The closing image is an overhead shot of the tethered holding hands as a sign of solidarity. They have taken over. They have won. But where are we? Or, are we them? There are a myriad of themes to unpack in this movie but the one of falseness and fraud is as timely as Trump. When “Get Out” came out Obama was still president and the hate for black people by some was (is) real. Now, in 2019, here comes “Us” just when we are all wondering: Who was Michael Jackson, really? What was all of that mess with Jussie Smollett? Did Elizabeth Holmes really think she could get away with the lie that was Theranos?

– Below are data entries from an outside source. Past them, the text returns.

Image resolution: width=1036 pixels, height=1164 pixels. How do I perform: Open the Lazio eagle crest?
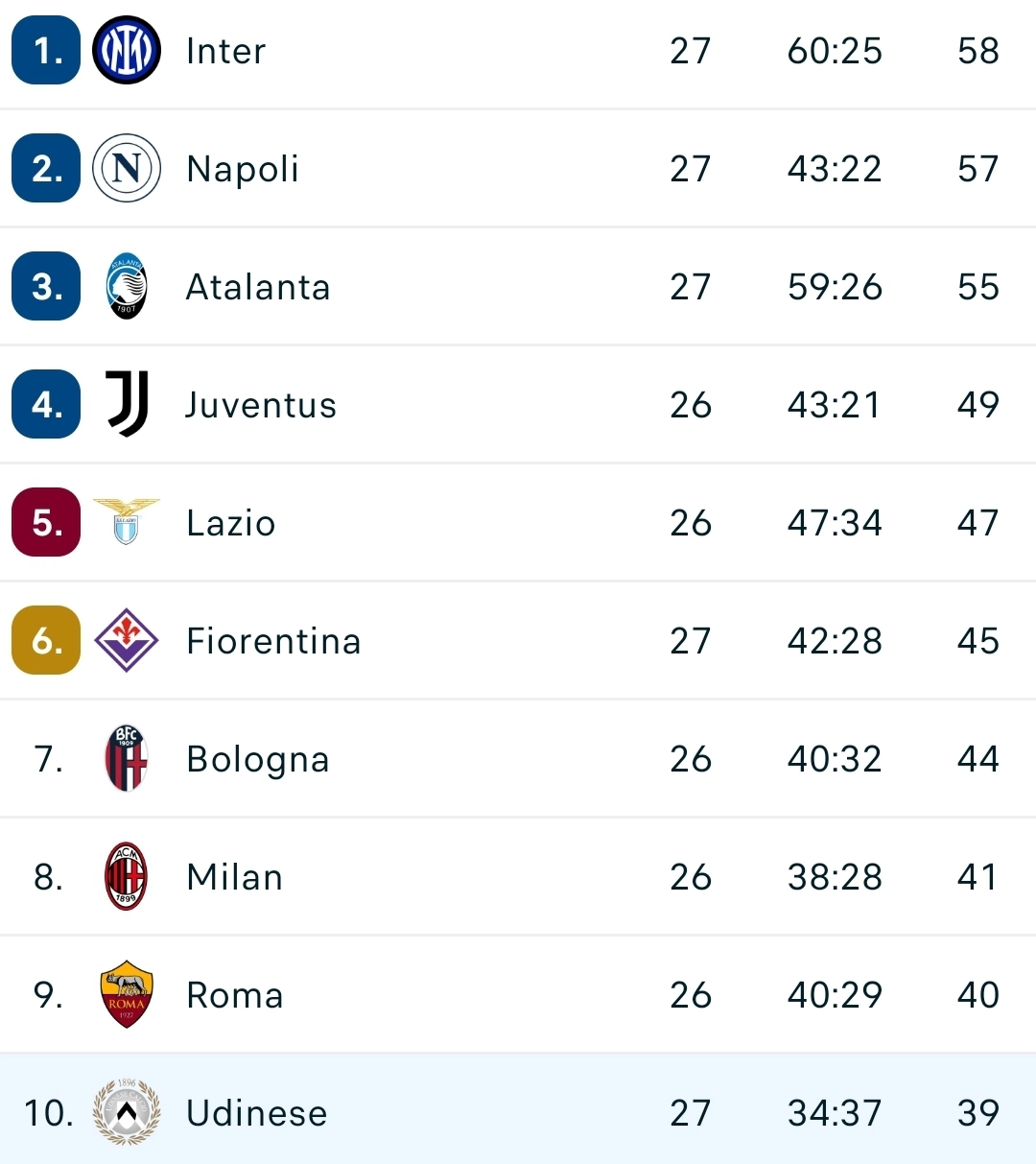point(126,522)
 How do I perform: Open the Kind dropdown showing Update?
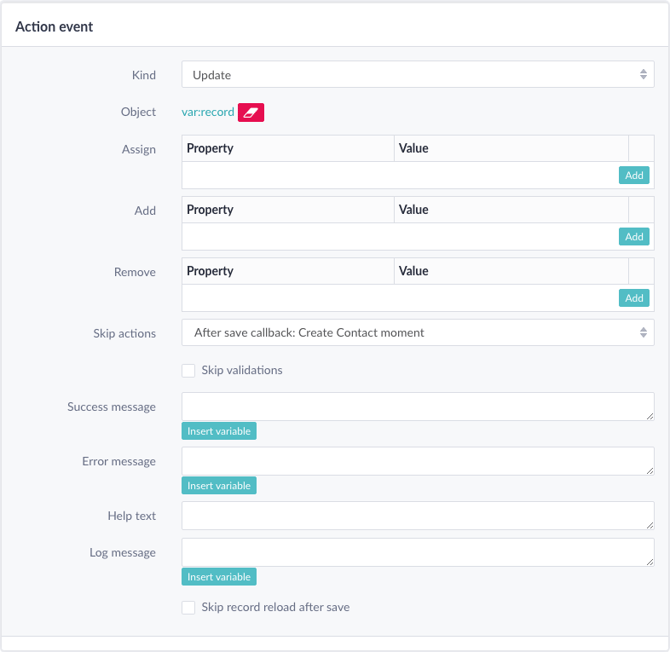click(417, 74)
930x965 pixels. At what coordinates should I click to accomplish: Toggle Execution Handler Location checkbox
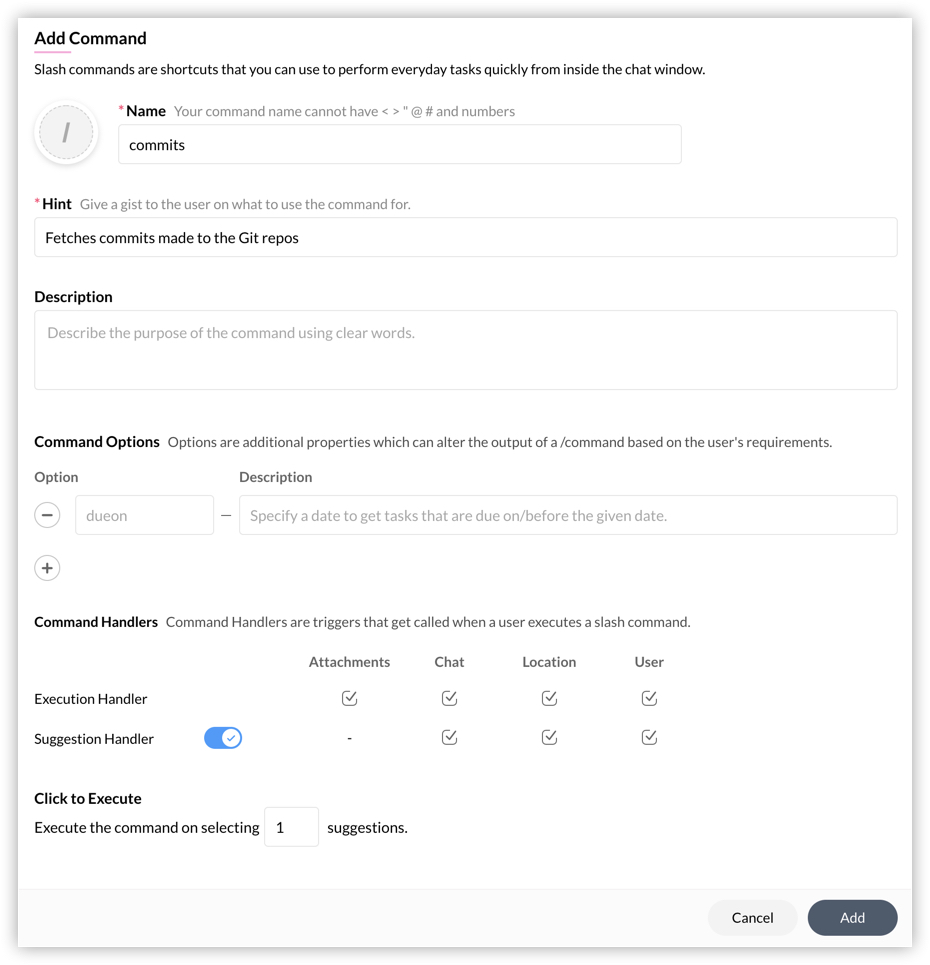pyautogui.click(x=549, y=698)
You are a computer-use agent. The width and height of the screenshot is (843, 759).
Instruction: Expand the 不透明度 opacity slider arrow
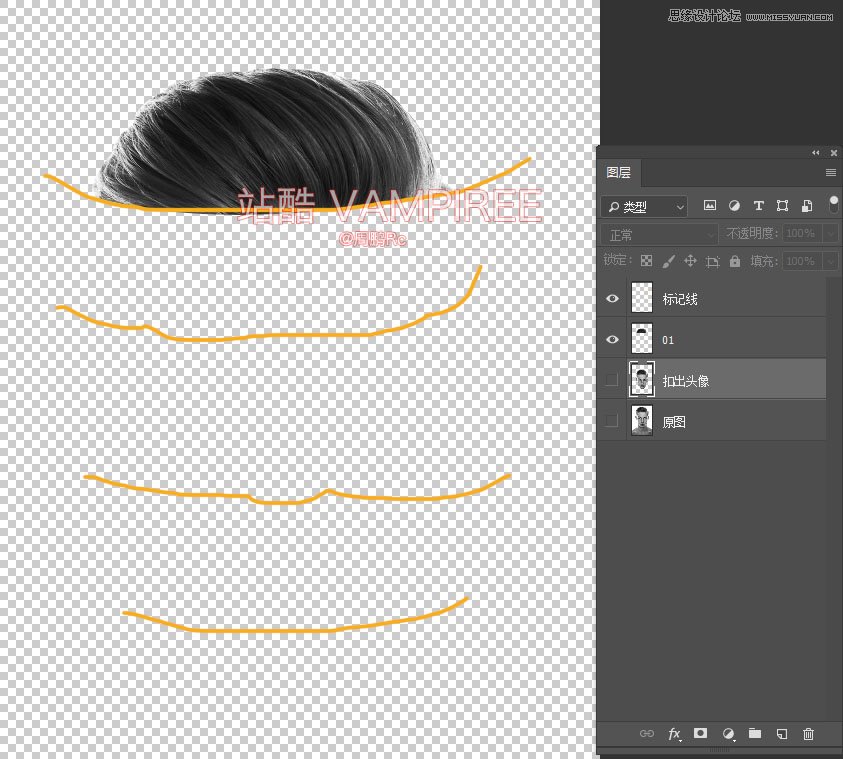830,234
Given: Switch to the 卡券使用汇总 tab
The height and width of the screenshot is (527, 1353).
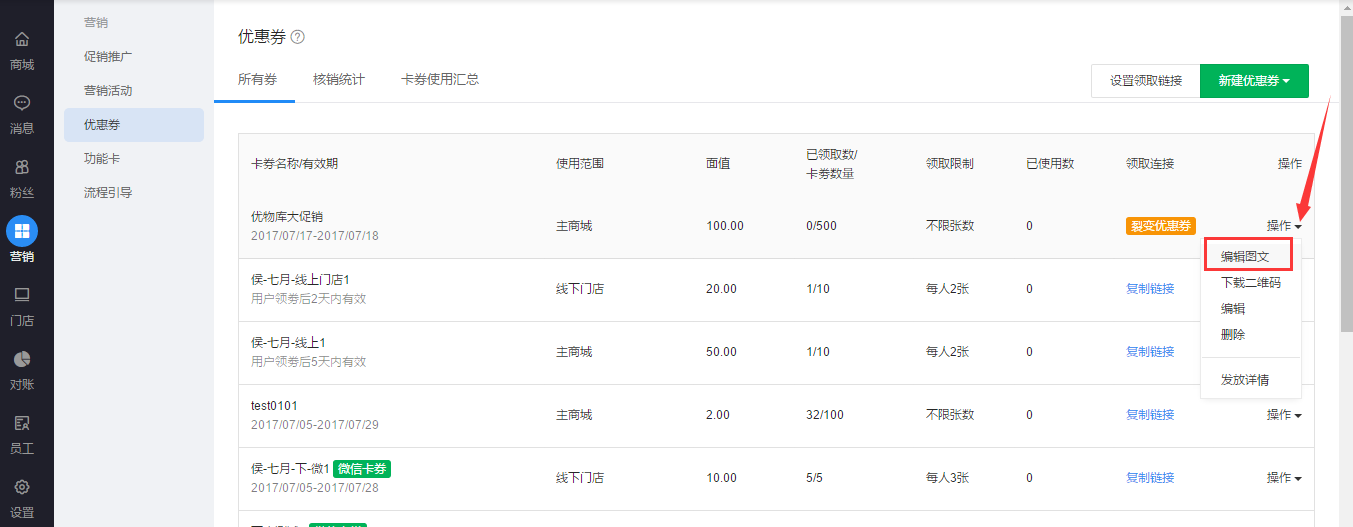Looking at the screenshot, I should 440,79.
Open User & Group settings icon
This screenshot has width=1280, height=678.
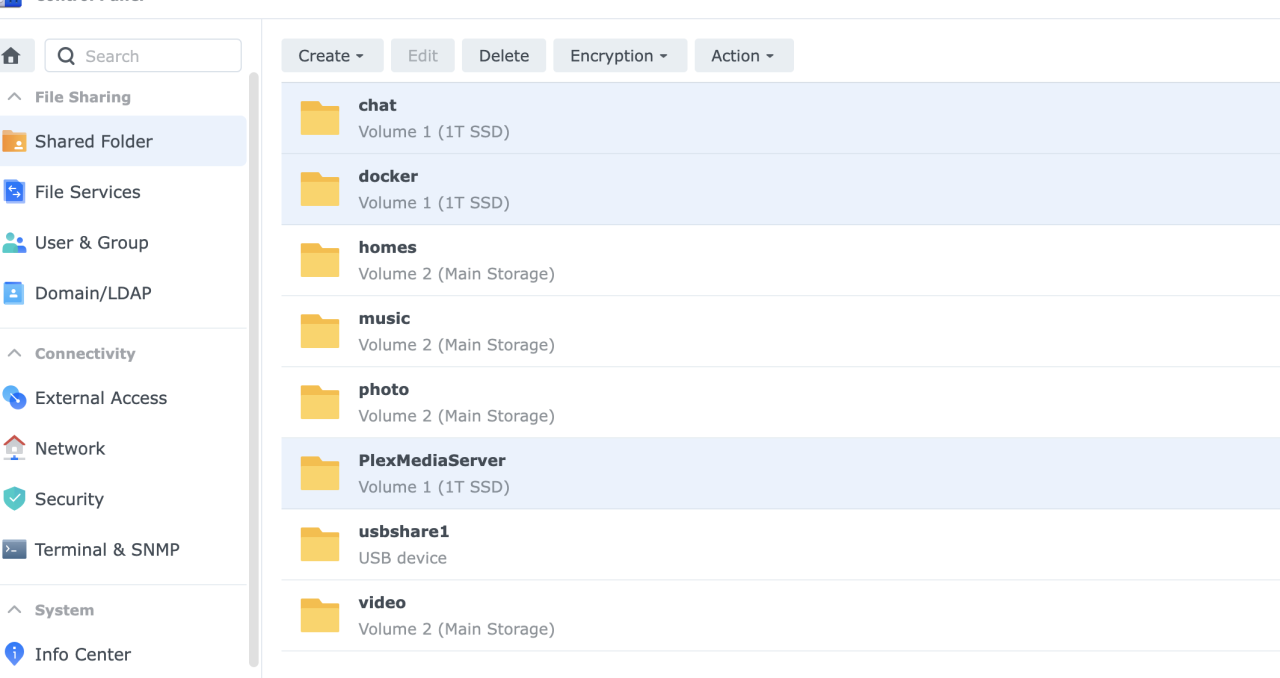point(14,242)
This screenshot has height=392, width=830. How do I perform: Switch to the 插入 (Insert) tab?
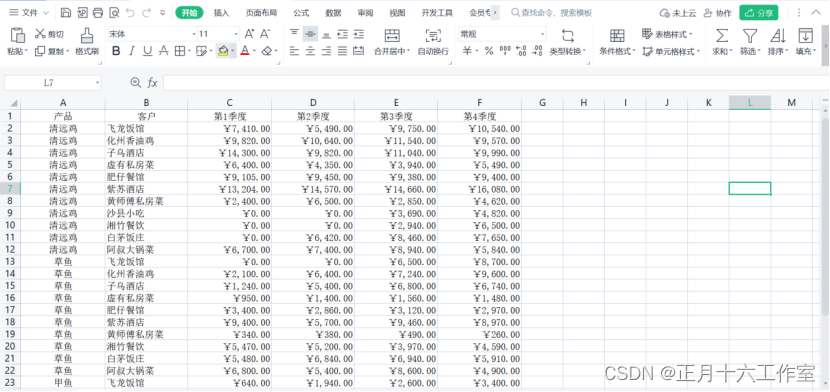coord(221,13)
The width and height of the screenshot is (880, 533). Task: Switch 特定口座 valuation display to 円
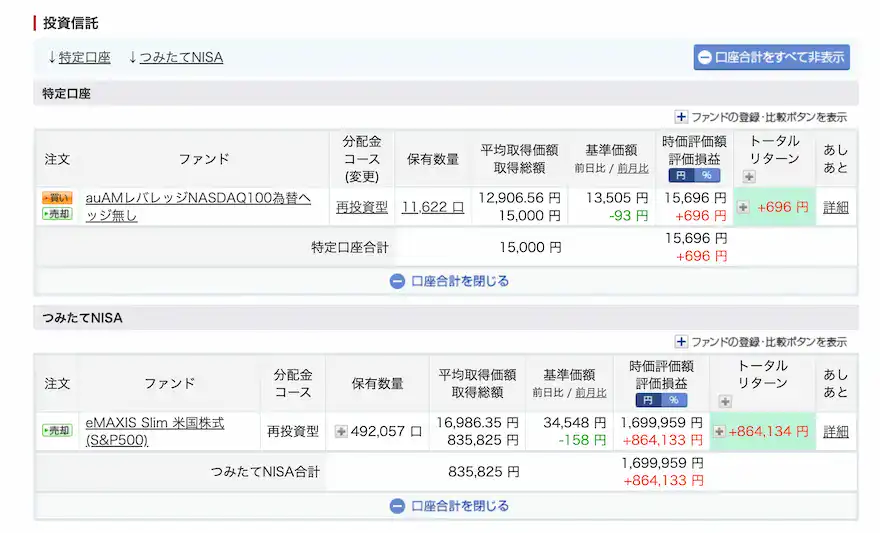679,175
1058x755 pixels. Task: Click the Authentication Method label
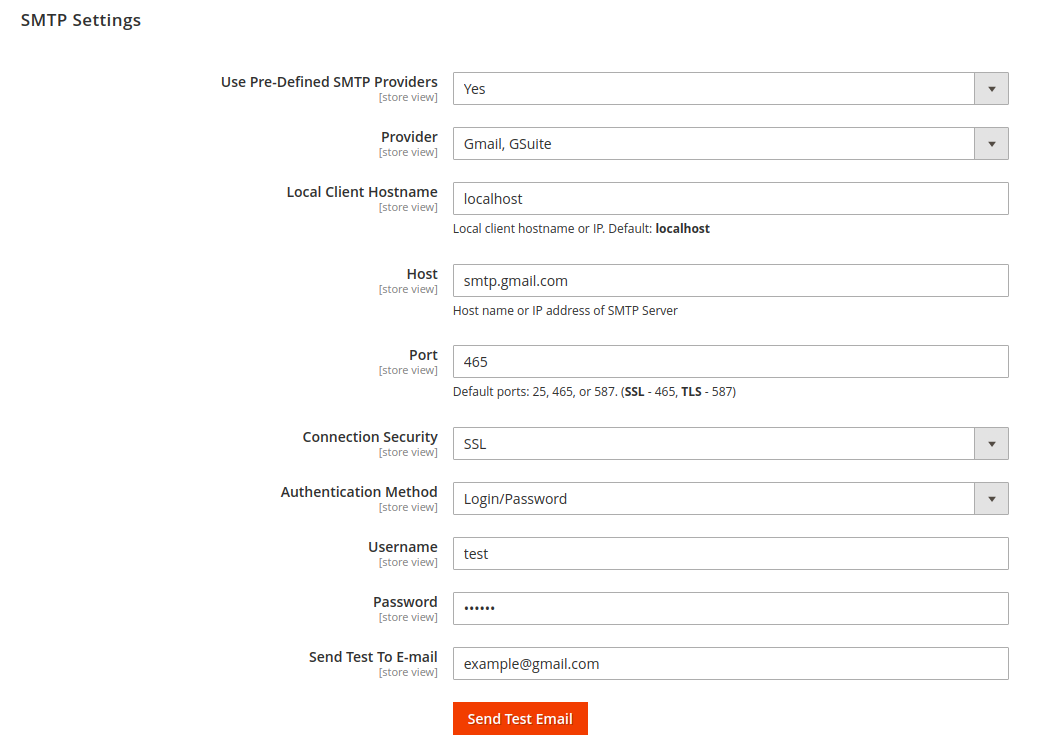(359, 492)
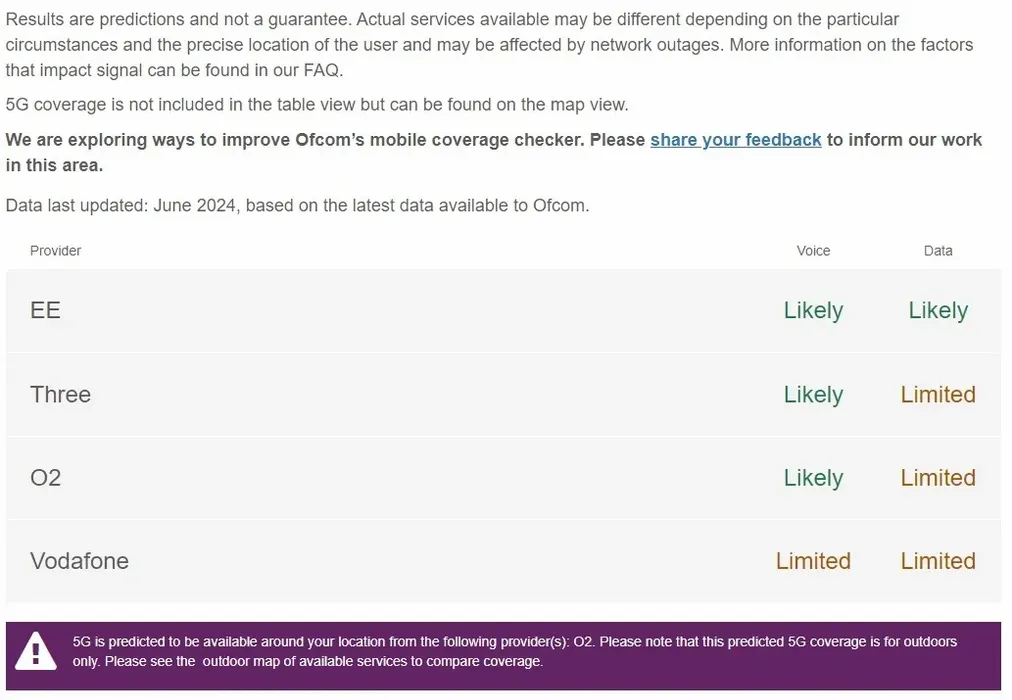This screenshot has width=1012, height=700.
Task: Click EE's Voice 'Likely' status
Action: tap(813, 310)
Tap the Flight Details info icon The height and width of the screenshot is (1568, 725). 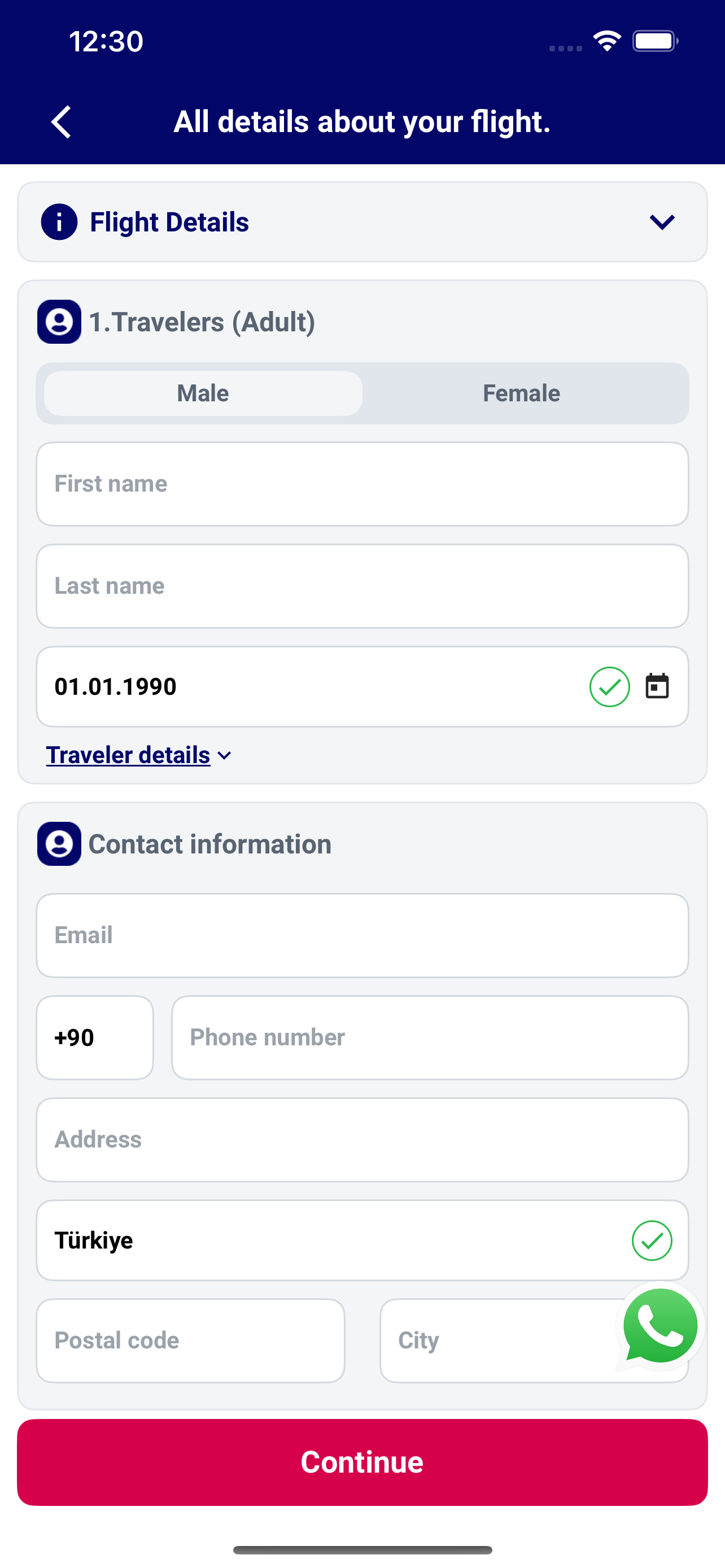coord(59,222)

As the camera pulls back we hear the voice of the late great Minne Riperton singing Les Fleurs (the director uses music magnificently in this movie, Fuck the Police by NWA being blasted in a pivotal scene) which is sadistic in itself since that sweet song will never sound the same again. It’s very unsettling, like a weird dream you can’t shake but keep trying to figure out, to no avail. I think that was Jordan Peele’s point. This movie will get you thinking. It will have you screaming and hiding your face in your hands a few times, too, but not too much. Some of my die hard horror fan friends were disappointed in the movie’s lack of gratuitous gore but not me. For me it was just enough.

That’s the thing. “Us” is about you, and how you interpret it depends on what you bring to the movie, your baggage, your demons, the things that if you don’t face and conquer will come back and destroy you. Now that’s scary.